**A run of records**
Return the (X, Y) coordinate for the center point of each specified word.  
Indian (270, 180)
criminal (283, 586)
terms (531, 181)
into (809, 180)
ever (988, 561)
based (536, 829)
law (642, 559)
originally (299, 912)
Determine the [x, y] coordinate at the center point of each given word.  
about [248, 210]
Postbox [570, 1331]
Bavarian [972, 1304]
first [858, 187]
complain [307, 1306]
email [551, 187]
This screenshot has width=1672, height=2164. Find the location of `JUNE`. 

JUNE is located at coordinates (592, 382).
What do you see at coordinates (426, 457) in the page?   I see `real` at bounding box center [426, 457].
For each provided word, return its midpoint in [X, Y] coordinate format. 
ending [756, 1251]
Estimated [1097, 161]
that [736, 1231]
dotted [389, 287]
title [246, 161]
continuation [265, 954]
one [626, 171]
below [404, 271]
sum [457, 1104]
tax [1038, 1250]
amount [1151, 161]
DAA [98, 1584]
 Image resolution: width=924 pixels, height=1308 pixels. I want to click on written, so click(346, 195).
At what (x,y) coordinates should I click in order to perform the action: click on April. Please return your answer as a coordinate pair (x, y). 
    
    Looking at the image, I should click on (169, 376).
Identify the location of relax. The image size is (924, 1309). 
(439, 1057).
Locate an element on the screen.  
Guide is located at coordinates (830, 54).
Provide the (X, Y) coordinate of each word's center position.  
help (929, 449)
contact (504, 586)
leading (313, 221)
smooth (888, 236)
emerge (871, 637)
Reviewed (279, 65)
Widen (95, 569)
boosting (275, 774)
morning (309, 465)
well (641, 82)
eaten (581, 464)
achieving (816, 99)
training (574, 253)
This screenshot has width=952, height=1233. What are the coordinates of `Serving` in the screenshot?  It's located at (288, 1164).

**Exercise goal**
Print every line of the listing above exactly as it appears.

**The solution**
Return the (X, Y) coordinate for the center point of each specified word.  
Indian (270, 180)
criminal (283, 586)
terms (531, 181)
into (809, 180)
ever (988, 561)
based (536, 829)
law (642, 559)
originally (299, 912)
Determine the [x, y] coordinate at the center point of each given word.  
about [248, 210]
Postbox [570, 1331]
Bavarian [972, 1304]
first [858, 187]
complain [307, 1306]
email [551, 187]
This screenshot has width=1672, height=2164. Find the location of `JUNE`. 

JUNE is located at coordinates (592, 382).
What do you see at coordinates (426, 457) in the page?   I see `real` at bounding box center [426, 457].
For each provided word, return its midpoint in [X, Y] coordinate format. 
ending [756, 1251]
Estimated [1097, 161]
that [736, 1231]
dotted [389, 287]
title [246, 161]
continuation [265, 954]
one [626, 171]
below [404, 271]
sum [457, 1104]
tax [1038, 1250]
amount [1151, 161]
DAA [98, 1584]
 Image resolution: width=924 pixels, height=1308 pixels. I want to click on written, so click(346, 195).
At what (x,y) coordinates should I click in order to perform the action: click on April. Please return your answer as a coordinate pair (x, y). 
    
    Looking at the image, I should click on (169, 376).
Identify the location of relax. The image size is (924, 1309). 
(439, 1057).
Locate an element on the screen.  
Guide is located at coordinates (830, 54).
Provide the (X, Y) coordinate of each word's center position.  
help (929, 449)
contact (504, 586)
leading (313, 221)
smooth (888, 236)
emerge (871, 637)
Reviewed (279, 65)
Widen (95, 569)
boosting (275, 774)
morning (309, 465)
well (641, 82)
eaten (581, 464)
achieving (816, 99)
training (574, 253)
This screenshot has width=952, height=1233. What are the coordinates of `Serving` in the screenshot?  It's located at (288, 1164).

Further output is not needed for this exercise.